*** Extracted data ***
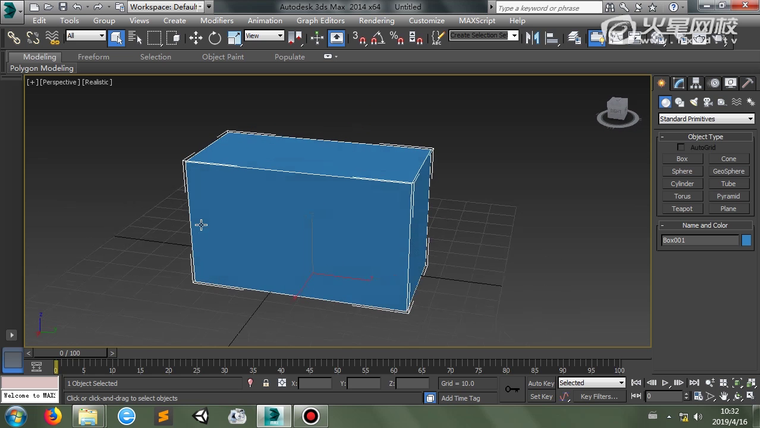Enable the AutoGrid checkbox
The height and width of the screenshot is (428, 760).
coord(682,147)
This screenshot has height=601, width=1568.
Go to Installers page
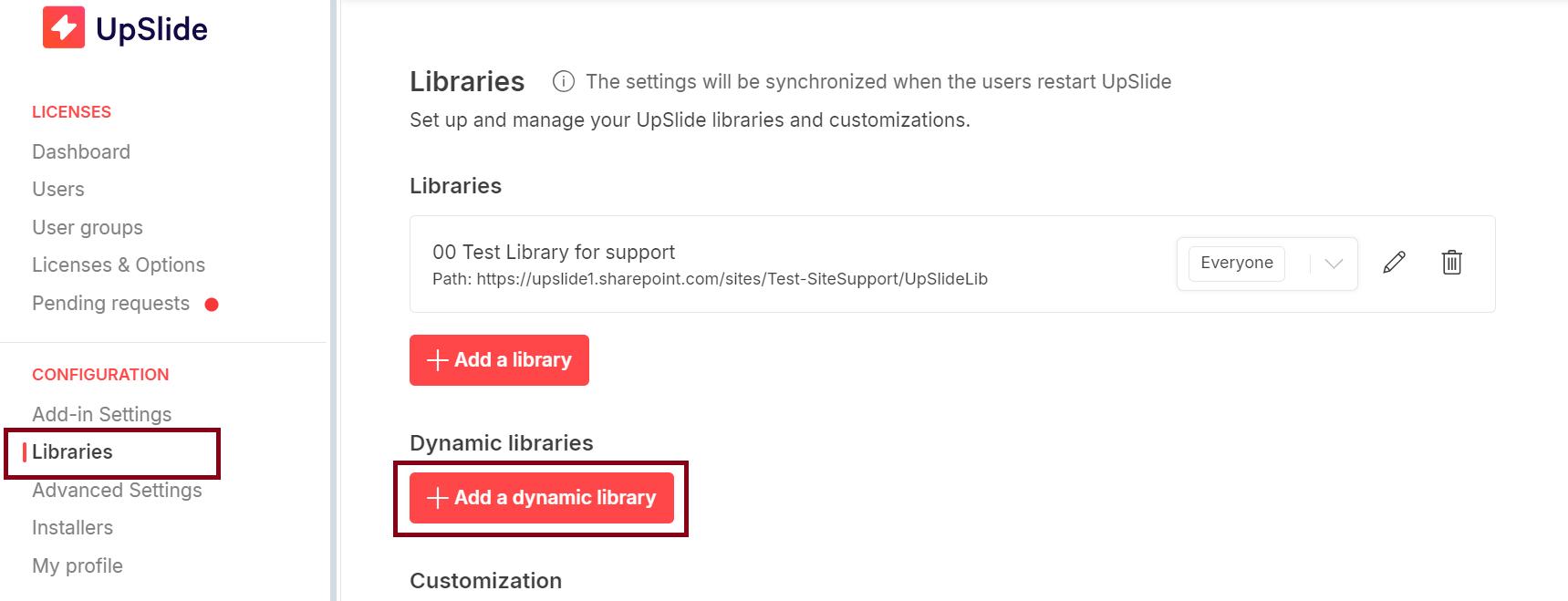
*** End of Extracted data ***
*** Extracted data ***
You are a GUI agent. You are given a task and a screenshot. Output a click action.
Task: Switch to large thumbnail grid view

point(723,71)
*** End of Extracted data ***
*** Extracted data ***
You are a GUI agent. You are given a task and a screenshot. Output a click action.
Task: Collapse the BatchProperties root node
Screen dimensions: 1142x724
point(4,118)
*** End of Extracted data ***
## What needs to be done
Here the output must be the lines above from the line with "This screenshot has height=601, width=1568." to the line with "Go to Installers page", both included, duplicated word for word and nothing else.

## Result of this exercise
This screenshot has height=601, width=1568.
Go to Installers page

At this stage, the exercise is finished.